Reservoir connectivity in a continental rift: Insights from geodetic observations during the 2024-2025 dike intrusions at Fentale, Main Ethiopian Rift

Direct observations of dike intrusions during continental magmatic rifting are rare. Therefore, magma plumbing systems and associated hazards in continental rifts are not well understood. The 2024-2025 rifting event in the Fentale-Dofen magmatic segment of the Main Ethiopian Rift involved the prolonged intrusion of a ~50 km long dike into ~35 km thick continental crust lasting over 3 months, accompanied by deflation of a ~6 km deep magma reservoir beneath Fentale. Satellite-based Interferometric Synthetic Aperture Radar (InSAR) observations at regular intervals throughout the intrusion allow us to monitor the co-evolution of the magma source and the intrusion using surface deformation data, in the absence of ground-based instrumentation.

Modelled dike volumes (>1 km³) are 4-9 times larger than the volume loss of the deflating magma reservoir beneath Fentale. At other systems, this volume mismatch has been attributed to host rock rigidity, reservoir geometry, and magma compressibility. While the total dike to source volume ratio is typically reported, this ratio can vary during the diking event due to changes in gas content and compressibility, or involvement of multiple sources. Temporally-dense displacement measurements of the intrusion at Fentale present an opportunity to investigate the evolution of the dike to source volume ratio during a continental rifting event, providing a novel constraint on the conditions for magmatic storage and transport.

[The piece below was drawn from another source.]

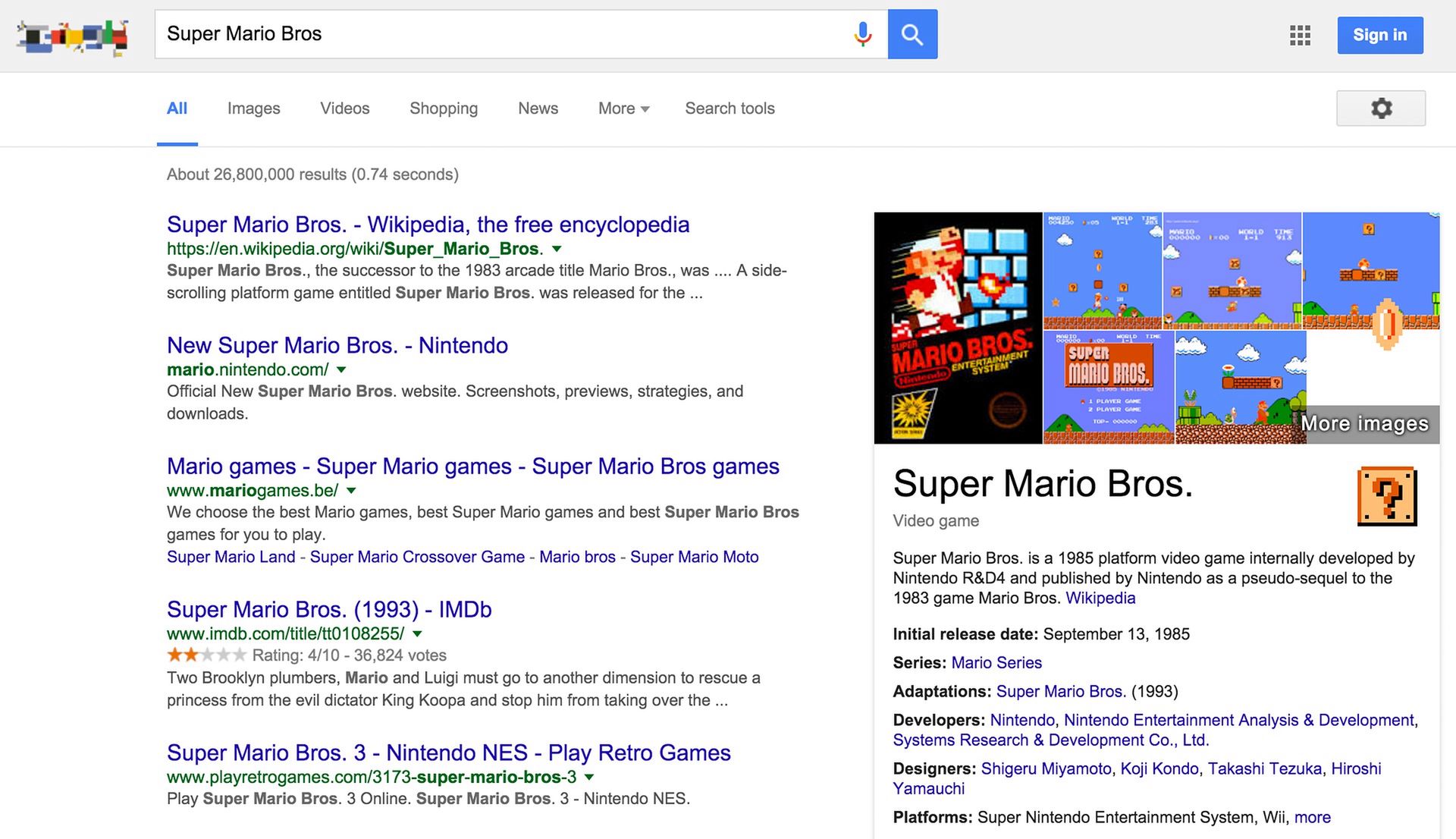
Task: Expand the imdb.com result URL dropdown arrow
Action: click(417, 633)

We propose that tracking the geodetic volume balance between the dike intrusion sink and reservoir source over time could be used as a tool to reveal changes to the magmatic system, in the absence of other observations (i.e., seismological or petrological). We present a timeseries of intrusion to source volume ratio, derived from analytic kinematic models of surface displacements. We use the relative volumes as a proxy to infer whether and how the mechanical properties of the magma, or the magma source(s) being tapped by the dike changed over time. We show that the volume balance timeseries suggests a change in the magmatic system during the intrusion, possibly related to deeper changes in the plumbing system that caused emissions of methane and carbon dioxide in January 2025 and a ~19 km deep non-double-couple earthquake in February 2025.

Pre-diking inflation and post-diking ground uplift around Fentale points towards magmatic recharge and re-pressurisation of a reservoir that is distinct from the co-diking shallower deflating source. The interpretation of a single magma source feeding a lateral dike intrusion may be insufficient to explain the geodetic observations of the intrusion, where the spatial and temporal connectivity of magmatic reservoirs is not trivial. Continuous monitoring of deformation will contribute to our understanding of threshold conditions for reservoir failure, with implications for forecasting the spatio-temporal likelihood of future intrusions.